**Artikel:**
——
Verwaltungsrecht

Kostenheranziehung zur Heimunterbringung Jugendlicher

Aktenzeichen  Au 3 K 17.855

Datum:
20.12.2019
Rechtsgebiet:
Fundstelle:
BeckRS – 2019, 37296
Gerichtsart:
VG
Gerichtsort:
Augsburg
Rechtsweg:
Verwaltungsgerichtsbarkeit
Normen:
SGB VIII § 36 Abs. 2, § 65 Abs. 1 S. 1, § 72 Abs. 1, § 89f Abs. 1, §§ 91 f.
SGB X § 24, § 42
VwGO § 44a, § 113 Abs. 1 S. 1, § 154, § 161 Abs. 2, § 167, § 188

 

Leitsatz

Die Heranziehung zu Kostenbeiträgen für Jugendhilfemaßnahmen (hier: Heimunterbringung) setzt die Rechtmäßigkeit der Hilfegewährung voraus. (Rn. 26) (redaktioneller Leitsatz)

Tenor

I. Soweit die Klage auf Einsicht in die Jugendhilfeakten betreffend … gerichtet war, wird das Verfahren eingestellt.
II. Im Übrigen wird die Klage abgewiesen.
III. Die Kosten des Verfahrens hat der Kläger zu tragen.
IV. Das Urteil ist hinsichtlich der Kosten vorläufig vollstreckbar. Der Kläger darf die Vollstreckung durch Sicherheitsleistung in Höhe des zu vollstreckenden Betrags abwenden, wenn nicht die Beklagte vorher Sicherheit in gleicher Höhe leistet.
——
Gesammelte Daten
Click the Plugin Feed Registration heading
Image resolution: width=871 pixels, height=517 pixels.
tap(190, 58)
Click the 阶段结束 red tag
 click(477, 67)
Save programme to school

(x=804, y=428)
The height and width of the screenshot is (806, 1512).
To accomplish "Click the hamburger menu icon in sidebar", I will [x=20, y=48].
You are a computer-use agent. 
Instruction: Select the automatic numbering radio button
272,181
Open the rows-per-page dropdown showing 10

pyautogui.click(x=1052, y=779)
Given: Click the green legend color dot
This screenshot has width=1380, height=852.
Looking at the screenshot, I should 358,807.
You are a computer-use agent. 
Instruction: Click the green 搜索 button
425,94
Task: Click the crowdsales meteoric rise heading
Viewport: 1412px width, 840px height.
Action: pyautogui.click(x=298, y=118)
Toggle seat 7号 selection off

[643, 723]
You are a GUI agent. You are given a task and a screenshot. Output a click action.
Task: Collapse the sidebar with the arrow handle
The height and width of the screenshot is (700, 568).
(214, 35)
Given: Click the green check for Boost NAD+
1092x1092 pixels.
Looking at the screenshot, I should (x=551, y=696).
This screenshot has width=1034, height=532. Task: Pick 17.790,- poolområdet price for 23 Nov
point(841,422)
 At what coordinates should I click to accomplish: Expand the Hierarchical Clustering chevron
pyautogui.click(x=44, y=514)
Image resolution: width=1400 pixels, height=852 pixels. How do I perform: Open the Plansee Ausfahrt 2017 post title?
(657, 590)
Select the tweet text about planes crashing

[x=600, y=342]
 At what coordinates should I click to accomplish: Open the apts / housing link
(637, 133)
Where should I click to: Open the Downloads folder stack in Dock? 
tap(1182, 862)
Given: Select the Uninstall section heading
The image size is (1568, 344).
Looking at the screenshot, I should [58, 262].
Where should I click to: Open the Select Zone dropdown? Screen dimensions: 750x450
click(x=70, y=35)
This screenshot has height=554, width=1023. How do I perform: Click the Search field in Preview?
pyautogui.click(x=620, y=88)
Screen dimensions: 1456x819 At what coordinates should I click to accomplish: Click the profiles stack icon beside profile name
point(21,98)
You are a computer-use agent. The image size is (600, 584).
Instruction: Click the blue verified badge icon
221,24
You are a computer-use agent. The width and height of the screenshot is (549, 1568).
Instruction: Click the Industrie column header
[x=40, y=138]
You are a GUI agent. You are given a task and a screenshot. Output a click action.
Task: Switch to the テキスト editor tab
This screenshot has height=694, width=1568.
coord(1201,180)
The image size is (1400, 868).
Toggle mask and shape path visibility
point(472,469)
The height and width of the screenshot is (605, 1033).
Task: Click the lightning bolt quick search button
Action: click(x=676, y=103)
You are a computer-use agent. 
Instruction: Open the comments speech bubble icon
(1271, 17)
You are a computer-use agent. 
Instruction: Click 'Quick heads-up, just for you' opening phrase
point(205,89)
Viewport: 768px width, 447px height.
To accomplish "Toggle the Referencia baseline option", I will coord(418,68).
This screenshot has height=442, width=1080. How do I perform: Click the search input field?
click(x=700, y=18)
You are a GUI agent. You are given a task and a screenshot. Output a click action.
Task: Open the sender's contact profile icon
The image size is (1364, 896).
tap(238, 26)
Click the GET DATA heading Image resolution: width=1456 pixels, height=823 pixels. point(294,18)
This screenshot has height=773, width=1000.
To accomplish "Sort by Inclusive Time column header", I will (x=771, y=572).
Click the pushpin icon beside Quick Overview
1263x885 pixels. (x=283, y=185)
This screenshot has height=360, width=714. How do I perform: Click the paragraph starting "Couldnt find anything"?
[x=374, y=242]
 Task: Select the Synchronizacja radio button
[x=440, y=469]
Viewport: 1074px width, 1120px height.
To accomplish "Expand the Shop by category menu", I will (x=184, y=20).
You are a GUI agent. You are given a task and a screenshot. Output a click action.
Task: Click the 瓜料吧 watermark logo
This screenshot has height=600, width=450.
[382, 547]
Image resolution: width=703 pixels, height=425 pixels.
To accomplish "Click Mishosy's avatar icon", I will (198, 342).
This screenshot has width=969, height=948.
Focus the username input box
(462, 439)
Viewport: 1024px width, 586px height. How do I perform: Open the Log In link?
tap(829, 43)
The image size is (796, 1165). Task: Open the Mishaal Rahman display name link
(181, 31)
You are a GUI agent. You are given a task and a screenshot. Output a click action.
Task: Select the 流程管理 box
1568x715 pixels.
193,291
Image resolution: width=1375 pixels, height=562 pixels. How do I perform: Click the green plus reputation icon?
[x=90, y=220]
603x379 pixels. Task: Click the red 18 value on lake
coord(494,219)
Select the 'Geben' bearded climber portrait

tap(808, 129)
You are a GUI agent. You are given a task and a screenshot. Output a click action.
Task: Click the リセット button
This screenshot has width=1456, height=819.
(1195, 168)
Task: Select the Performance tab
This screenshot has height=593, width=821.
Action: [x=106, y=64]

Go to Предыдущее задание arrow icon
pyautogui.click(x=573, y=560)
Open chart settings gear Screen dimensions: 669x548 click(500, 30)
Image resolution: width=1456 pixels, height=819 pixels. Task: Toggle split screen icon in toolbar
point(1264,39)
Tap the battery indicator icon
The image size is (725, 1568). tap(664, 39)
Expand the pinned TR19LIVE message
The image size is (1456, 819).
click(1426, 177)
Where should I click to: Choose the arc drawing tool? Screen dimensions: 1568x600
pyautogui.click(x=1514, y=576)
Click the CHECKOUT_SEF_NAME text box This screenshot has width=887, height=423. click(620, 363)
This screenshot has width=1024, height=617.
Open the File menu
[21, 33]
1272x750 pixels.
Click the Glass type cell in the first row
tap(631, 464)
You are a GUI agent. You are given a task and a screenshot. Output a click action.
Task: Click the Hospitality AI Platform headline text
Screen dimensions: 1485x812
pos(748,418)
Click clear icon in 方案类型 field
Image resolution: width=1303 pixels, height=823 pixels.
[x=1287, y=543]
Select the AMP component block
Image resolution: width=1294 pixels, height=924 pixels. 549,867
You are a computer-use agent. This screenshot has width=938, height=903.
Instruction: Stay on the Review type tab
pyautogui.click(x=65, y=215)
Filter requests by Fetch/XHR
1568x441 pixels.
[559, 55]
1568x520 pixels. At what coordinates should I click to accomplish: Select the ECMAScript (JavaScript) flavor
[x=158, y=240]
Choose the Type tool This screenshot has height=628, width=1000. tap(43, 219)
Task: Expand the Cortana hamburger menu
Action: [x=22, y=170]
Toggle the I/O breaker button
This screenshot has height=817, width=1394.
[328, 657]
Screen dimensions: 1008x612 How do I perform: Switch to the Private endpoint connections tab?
——
**Aufgabe:** Gib an, unter welchem Aktenzeichen der Artikel zur Kostenheranziehung für die Heimunterbringung Jugendlicher geführt wird.

**Bearbeitete Aufgabe:** Das Aktenzeichen lautet Au 3 K 17.855.